“What bribe!”
“Why, sir, he put his hand, under his apron—sure he has a black silk apron on him now, jist for all the world like a big man cook, dressed out in murnin’—he put his hand undher his apron, and wid a hitch got it into his breeches pocket—’here’s a fifty pound note for you,’ says he, ‘if you’ll prosecute that wild priest—there’s no end to his larnin,’ says he, ’and I want to punish him for it; so, Darby, here’s a fifty pound note, an’ it’ll be yours when the prosecution’s over; and I’ll bear all the expenses besides.’”
“And what did you say to that?” asked the priest.
“Troth,” replied Darby, “I jist bid him considher his fifty pound note as waste paper—an’ that Was my answer.”
“And there’s mine, you lying, hypocritical scoundrel,” said the priest, laying his whip across the worthy bailiff’s shoulders; “you have been for thirty years in the parish, and no human being ever knew you to go to your duty—you have been a scourge on the poor—–you have maligned and betrayed those who placed confidence in you—and the truth is, not a word ever comes out of your lips can be believed or trusted; when you have the marks of repentance and truth about you, I may listen to you, but not until then—begone!”
“Is that your last detarmination?” said Darby.
“No doubt of it,” replied the priest; “my last, and I’ll stick to it till I see you a different scoundrel from what you are.”

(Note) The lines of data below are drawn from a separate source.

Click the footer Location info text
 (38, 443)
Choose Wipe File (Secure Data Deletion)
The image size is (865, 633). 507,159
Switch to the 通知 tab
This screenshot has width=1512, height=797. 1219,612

“Ay,” replied Darby; “then, upon my sowl, you’re all of a kidney—all jack fellow like—an’ divil rasave the dacent creed among you, barrin’ the Quakers, and may heaven have a hand in me, but I think I was born to be a Quaker, or, any way, a Methodist. I wish to God I understood praichin’—at aitin’ the bacon and fowl I am as good a Methodist as any of them—but, be me sowl, as I don’t understand praichin’, I’ll stick to the Quakers, for when a man praiches there, all he has to do is to say nothing.” Having uttered these sentiments in a kind of soliloquy, Darby, after having given the priest a very significant look, took his departure.

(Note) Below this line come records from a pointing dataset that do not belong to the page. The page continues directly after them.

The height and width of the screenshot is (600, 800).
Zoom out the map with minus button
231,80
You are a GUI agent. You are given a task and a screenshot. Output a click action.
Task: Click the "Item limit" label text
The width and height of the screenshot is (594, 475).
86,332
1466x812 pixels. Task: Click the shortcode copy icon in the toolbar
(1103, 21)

“Well,” said he to himself, “if the Quakers, bad luck to them, won’t take me, I know what I’ll do—upon my conscience, I’ll set up a new religion for myself, and sure I have as good a right to bring out a new religion myself, as many that done so. Who knows but I may have a congregation of my own yet, and troth it may aisily be as respectable as some o’ them. But sure I can’t be at a loss, for, plaise God, if all fails, I can go to Oxford, where I’m tould there’s a manifactory of new religions—the Lord be praised for it!”
* Darby had better success in his speculations than perhaps he ever expected to have. We need not inform the generality of our readers that the sect called Darbyites were founded by him, and have been called after him to the present day, sometimes Darbyites, and sometimes Drivers.